This Makefile provides a streamlined developer workflow for the hybrid-rag project, making it easier to install dependencies, run tests, lint, format, type-check, and build releases without remembering long commands. It acts as a command-line toolbox where you simply run make <command> to perform common project tasks.

1. Installation & Setup – To set up your development environment, run make install, which installs the package in editable mode with dev, lint, typing, and codespell dependencies via Poetry. If you’re using pre-commit hooks, run make install-precommit to install and activate them, or make run-precommit to apply them across all files.

2. Code Quality & Checks – The Makefile provides shortcuts for ensuring code quality. Run make lint to check code style with Ruff and Flake8, make format to auto-format code with Black, make type-check to verify types using Mypy, and make codespell to catch spelling mistakes in code and docs. These commands enforce consistency and correctness across the codebase.

3. Testing & Validation – To validate functionality, simply run make test, which executes tests using Pytest inside the tests/ directory.

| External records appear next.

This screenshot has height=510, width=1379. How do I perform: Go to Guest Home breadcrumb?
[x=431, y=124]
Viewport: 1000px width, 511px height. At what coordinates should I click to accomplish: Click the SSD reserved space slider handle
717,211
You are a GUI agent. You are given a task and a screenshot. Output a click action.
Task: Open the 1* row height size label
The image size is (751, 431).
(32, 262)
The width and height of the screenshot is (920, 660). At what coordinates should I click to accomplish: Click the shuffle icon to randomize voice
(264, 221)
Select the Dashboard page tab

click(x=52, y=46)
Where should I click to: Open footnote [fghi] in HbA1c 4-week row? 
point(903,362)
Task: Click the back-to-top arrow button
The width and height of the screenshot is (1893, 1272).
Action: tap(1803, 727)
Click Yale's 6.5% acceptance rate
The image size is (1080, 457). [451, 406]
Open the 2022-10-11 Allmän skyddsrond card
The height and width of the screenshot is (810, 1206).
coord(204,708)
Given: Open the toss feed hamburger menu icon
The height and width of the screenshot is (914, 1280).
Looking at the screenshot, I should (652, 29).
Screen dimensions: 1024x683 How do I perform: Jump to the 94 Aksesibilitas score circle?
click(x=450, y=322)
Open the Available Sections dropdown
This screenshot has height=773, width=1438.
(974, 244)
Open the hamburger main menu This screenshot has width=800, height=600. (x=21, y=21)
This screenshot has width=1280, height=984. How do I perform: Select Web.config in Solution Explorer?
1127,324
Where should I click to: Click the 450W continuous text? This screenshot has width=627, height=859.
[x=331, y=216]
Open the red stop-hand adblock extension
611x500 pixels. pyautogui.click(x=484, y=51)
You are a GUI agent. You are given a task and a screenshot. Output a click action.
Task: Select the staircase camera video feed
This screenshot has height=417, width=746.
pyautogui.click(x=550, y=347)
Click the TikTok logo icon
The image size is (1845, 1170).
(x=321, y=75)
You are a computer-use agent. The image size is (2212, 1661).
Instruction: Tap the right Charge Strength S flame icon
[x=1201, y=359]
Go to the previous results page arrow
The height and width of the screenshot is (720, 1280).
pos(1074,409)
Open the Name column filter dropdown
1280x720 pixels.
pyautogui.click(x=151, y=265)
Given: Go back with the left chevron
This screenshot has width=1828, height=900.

This ensures changes don’t break existing features. If you want to combine style and correctness checks, you can run pre-commit hooks directly, or CI will enforce them automatically.

4. Building & Releasing – To package the project for distribution, use make build, which generates a wheel file via Poetry. You can also run make changelog to automatically generate release notes with Towncrier, keeping track of new features and fixes without manual effort.

5. Cleanup & Maintenance – The make clean command removes build artifacts, caches, and temporary files (dist, build, .mypy_cache, .ruff_cache, etc.), ensuring you always have a clean workspace. This is especially useful before fresh builds or when troubleshooting dependency issues.

---

Quick Reference Commands

• make install → Install dependencies (dev + lint + typing + codespell)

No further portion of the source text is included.